══ Text block

Two years later, the Newtonian concept of a matter-only universe was toppled by the discovery of subatomic particles, X-rays and radioactivity. Within ten years, physicists had to discard their fundamental belief in a material universe for it was recognized that the universe was actually made of energy whose mechanics obeyed the laws of Quantum Physics. That little piece of Universe Humor profoundly altered the course of civilization, taking us from steam engines to rocket ships, from telegraphs to computers.
Well… the Cosmic Prankster has struck again!
Read the rest of the article to laugh along as he shares one of the most portentous punchlines in scientific history, with implications that are, quite frankly, staggering, once you really start to think on it. Here's a hint as to what it's all about: "A roundworm and an Irishman walk into the Human Genome Project headquarters..."

════

▸ Work to complete
[a] Answer these questions from the excerpt on the Cosmic Prankster:
(i) Which three discoveries toppled the Newtonian concept of a matter-only universe?
(ii) Within how many years did physicists discard their belief in a material universe?
(iii) Where do the roundworm and the Irishman walk into in the hint?
[b] Name every technology that the excerpt on the Cosmic Prankster mentions.
[c] Resume the excerpt on the Cosmic Prankster, starting right after its final sentence.
The listing has nothing to do with the excerpt on the Cosmic Prankster.

══ Input data

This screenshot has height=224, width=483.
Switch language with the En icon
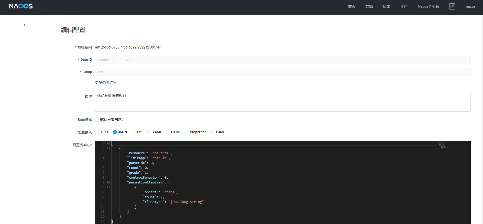(452, 6)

════

▸ Responses to the exercise
[a]
(i) Subatomic particles, X-rays and radioactivity.
(ii) Within ten years.
(iii) The Human Genome Project headquarters.

[b] Steam engines, rocket ships, telegraphs, computers

[c]
3. After spending two years behind bars for violating the Espionage Act, former CIA employee John Kiriakou is now a free man. His crime? Informing the world about illegal torture being carried out by his coworkers, his superiors, and his government. In what ranks as one of the most brutal ironies yours truly has encountered in decades of political observation, Kiriakou is the only CIA employee to ever be sent to prison over the agency's illegal torture program. Not for participating in it, but for exposing it. Kiriakou explains:
“Let’s say you see evidence of torture and you go to your supervisor; he’s part of the torture program. You go to his superior but he’s the one who ordered the torture program. You go to the general counsel; he approved the torture program. You go to the committees; they have been briefed on the torture program and have raised no objection. Where do you go? There is no other place to go but the press.”
Read the rest of this eye-opening SputnikNews.com interview with Kiriakou for insights on continuing CIA abuses, the questionable ethics behind the Espionage Act, the lack of protection for whistleblowers, and the casual brutality of prison life in America.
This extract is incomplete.